さらに医療には、「技師」と「技士」の両方があります。

例えば、

技師
・診療放射線技師
・臨床検査技師

技士
・臨床工学技士

「技」が付く職業は、高度な医療機器や専門技術を扱う職種です。上の3職種もその専門性の高さに優劣はありません。では、なぜ「技師」と「技士」が混在するのでしょうか。

これも、それぞれの資格が制定された時代や法律によって名称が決められたためです。診療放射線技師や臨床検査技師は戦後間もない時代に制度化され、臨床工学技士は1987年に新たな国家資格として誕生しました。

実は「名前の付け方」に統一ルールはない

「結局、『師』『士』『技師』『技士』には法則があるの?」「法則があれば間違えないから便利」と思うかもしれません。しかし実は、明確な統一ルールはない、というのが結論です。

職業が誕生した時代、資格制度を定めた法律、海外資格の訳し方など、さまざまな背景から現在の名称が決められています。つまり、「師」の方が偉い、「士」の方が新しい、「技師」の方が技術が高い、といった意味ではないのです。

ただ、一部例外はあるものの医療・福祉分野では、「師」が付く職業は比較的歴史が長く、「士」が付く職業はリハビリテーションや福祉の発展とともに誕生した比較的新しい国家資格が多い傾向があります。

大切なのは名前ではなく、それぞれの専門性

医療・福祉・スポーツの現場では、医師、看護師、診療放射線技師、理学療法士、義肢装具士、社会福祉士など、多くの専門職がそれぞれの専門性を生かしながら連携しています。

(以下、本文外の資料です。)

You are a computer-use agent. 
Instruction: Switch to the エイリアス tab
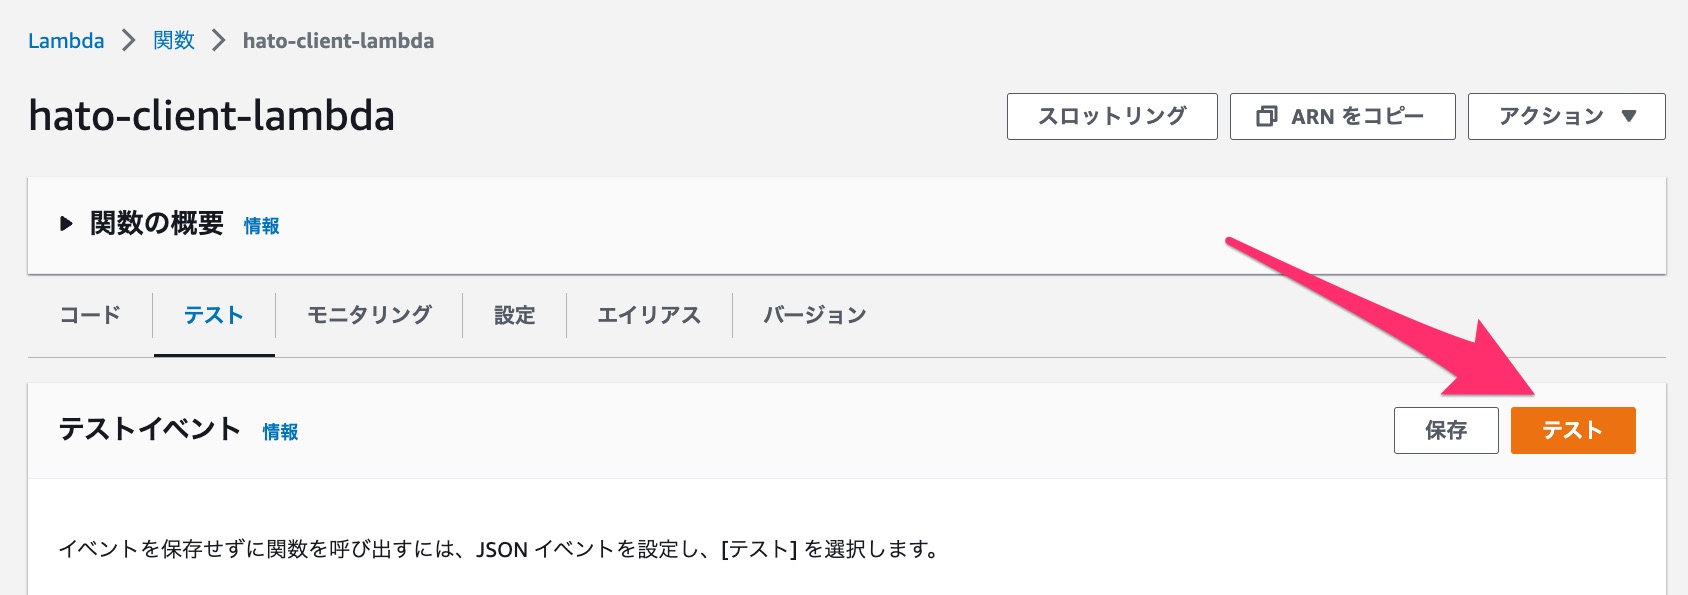click(648, 315)
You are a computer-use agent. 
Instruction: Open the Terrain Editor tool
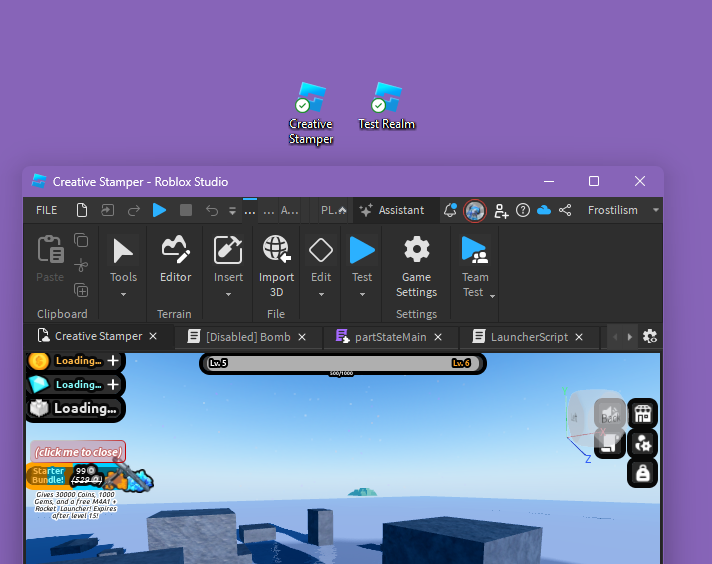pos(175,258)
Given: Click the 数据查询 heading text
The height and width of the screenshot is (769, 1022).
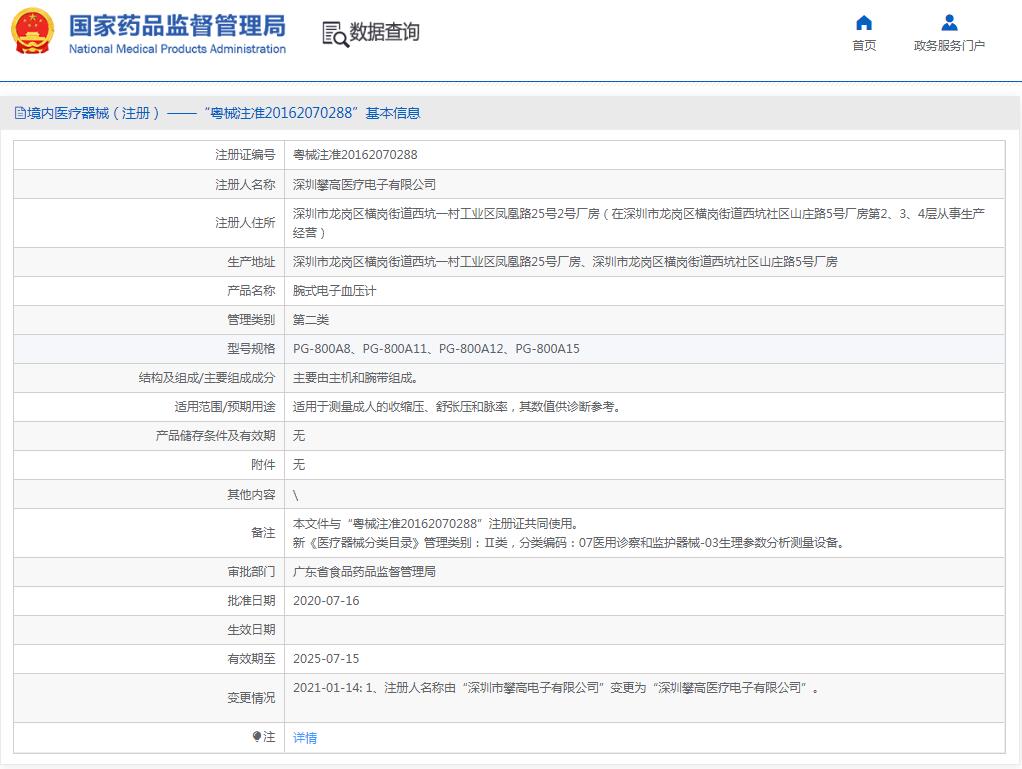Looking at the screenshot, I should (385, 32).
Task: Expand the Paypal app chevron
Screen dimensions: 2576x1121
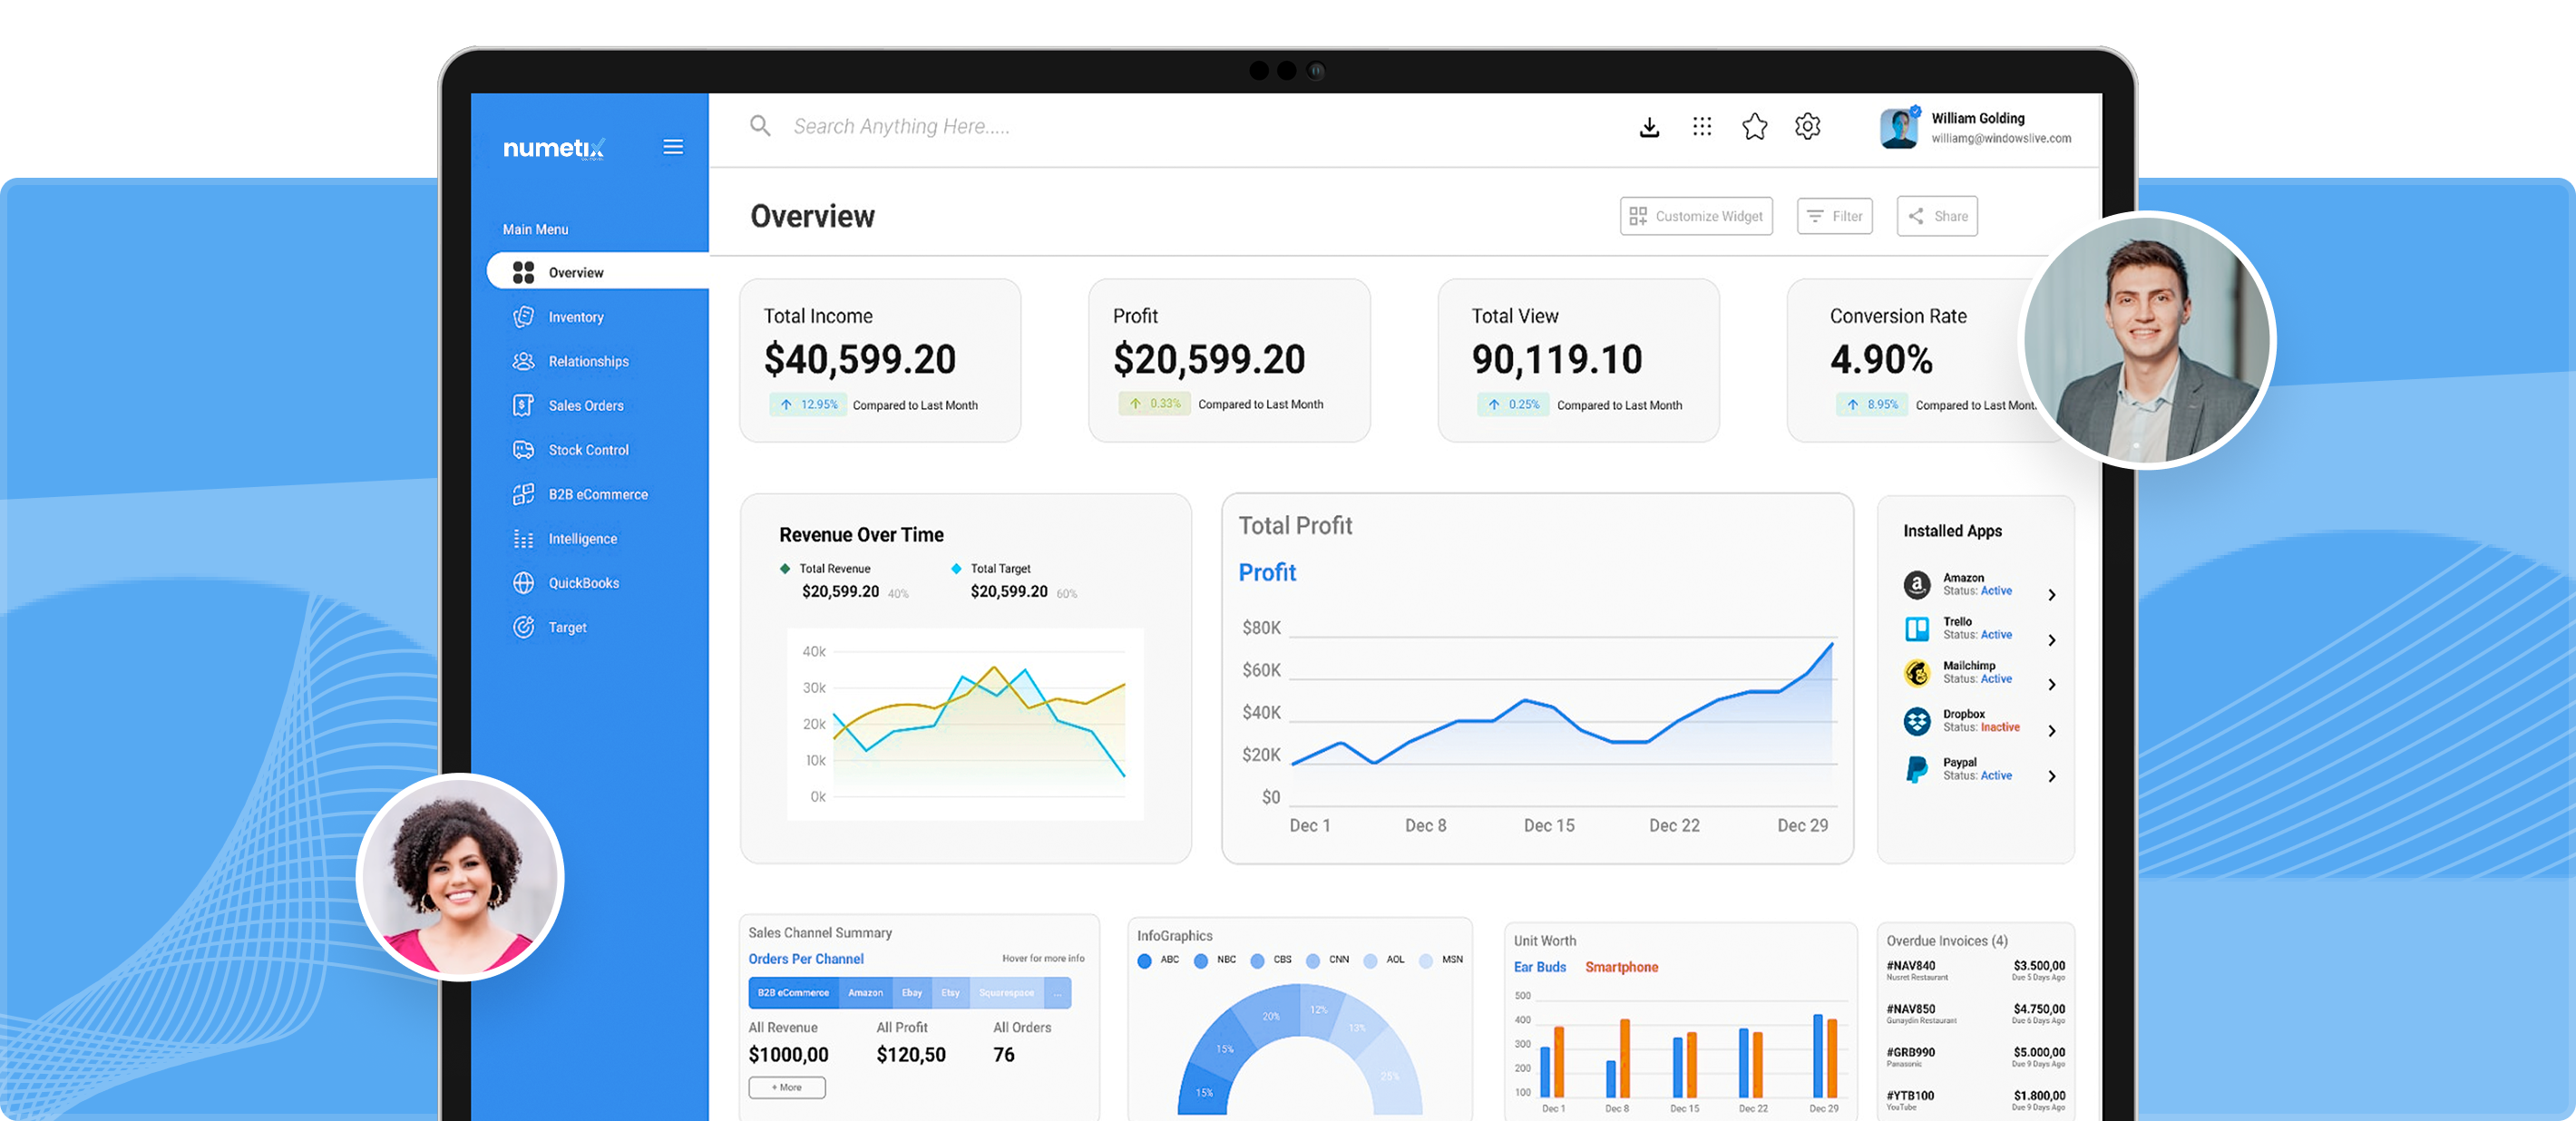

職業名は違っても、どの仕事も人々の健康や暮らし、スポーツを支える大切な役割を担っています。

名前をきっかけに国家資格に興味を持った、スタートラインはどんなきっかけでも大丈夫です。ただ、そこからもう一歩踏み込むためには、それぞれの専門性をしっかりと捉えることが大切になってきます。

進路を考えるときは、名称ばかりに目を向けて「師」「士」「技師」という漢字の違いや「よく知っている・よく聞く職業」だけを見てしまうと、肝心の「自分に向いている仕事」を見落としてしまうかもしれません。ぜひ「どんな人を、どんな方法で支えたいか」という視点で仕事を調べてみる事で、自分にぴったりの職業を見つけてみてください。